Euro under new pressure after Spain's debt rating is downgraded
• Markets set to fall after ratings agency Fitch strips Spain of AAA score • French debt rating also threatened, says budget minister François Baroin
The euro is expected to come under further pressure tomorrow as Spain's minority government teeters on the brink of collapse and traders fear contagion throughout the eurozone after a senior French minister admitted that his country's top-notch credit rating was under threat.
Stock and debt markets are likely to take a battering after the decision on Friday by the ratings agency Fitch to strip Spain of its coveted AAA credit score, the second downgrade in a month.
Fitch's decision was announced after the markets in Europe closed, so traders will have their first chance tomorrow to react, although London and New York will be sidelined by bank holidays.
Weekend polls in Spain showed that support for austerity measures introduced by the government of José Luis Rodríguez Zapatero is vanishing fast, with many voters believing that he will be forced to call an early election. Zapatero's administration, which squeezed a new cuts package through parliament by only a single vote last week, also faces a potential general strike. A deadline to agree a deal over labour reforms is looming this week.
Pressure on the country's banking system is also increasing. Spain's second-biggest savings bank, Caja Madrid, and five smaller lenders were last night racing to complete talks aimed at creating a €228bn (£193bn) banking group before a midnight deadline set by the government, which wants to see the country's 45 regional savings banks reduced to just over a dozen.
Investors and economists fear that Spain may succumb to a Greek-style debt crisis, putting the very future of the euro in jeopardy as speculators push economy after economy over the edge in a domino effect. Italy, Portugal and Ireland are all seen as likely next targets, and even the largest European economies are coming under increasing pressure.
In a television interview with Canal+ today, France's budget minister, François Baroin, admitted that "the objective of keeping the AAA rating is a stretch, and it is an objective that, in fact, partly informs the economic policies we want to have".
The French government is trying to reform state pension benefits, having already announced that central government spending – apart from pensions and interest payments – will be frozen between 2011 and 2013.
"We must maintain our AAA rating and reduce our debt to avoid being too dependent on the markets, and we must do this for the long term," Baroin said.

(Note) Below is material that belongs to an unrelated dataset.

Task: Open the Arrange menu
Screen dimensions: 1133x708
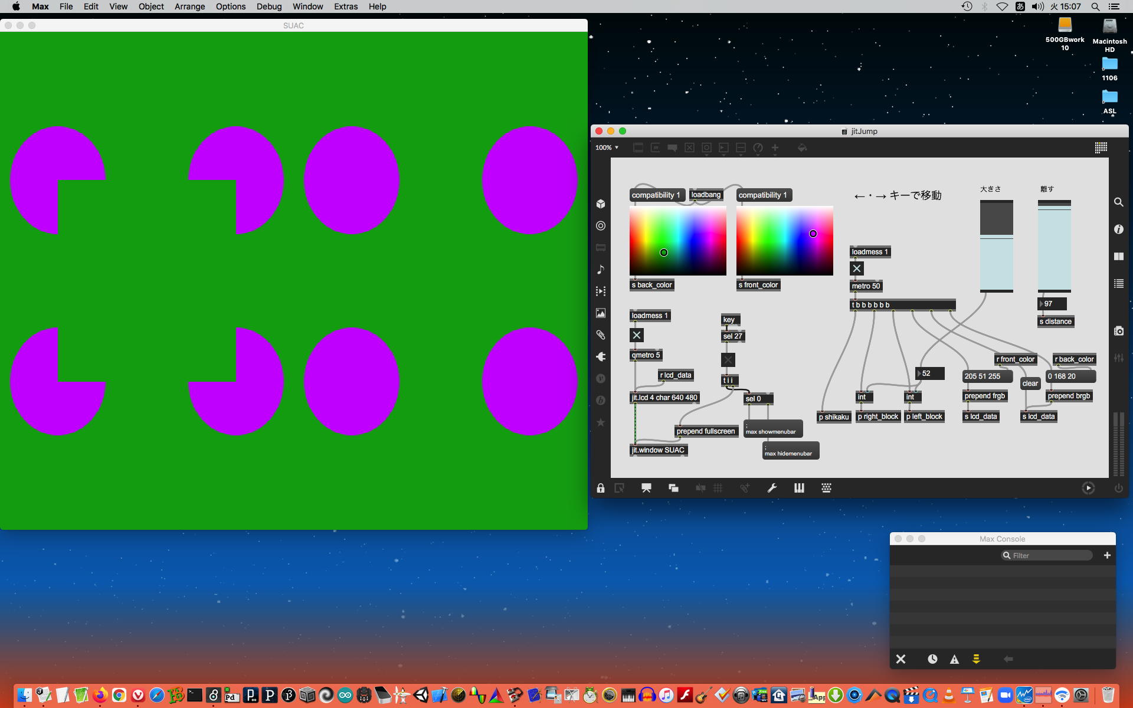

In the UK, the weekend's resignation of the Treasury chief secretary, David Laws, is likely to be pored over by ratings agencies this week. Laws was a prime mover behind plans to curb public spending in order to get the public deficit under control, and his departure will be seen as a blow to the coalition government. Ratings agencies have already made it plain that they will be keenly watching the UK's 22 June budget.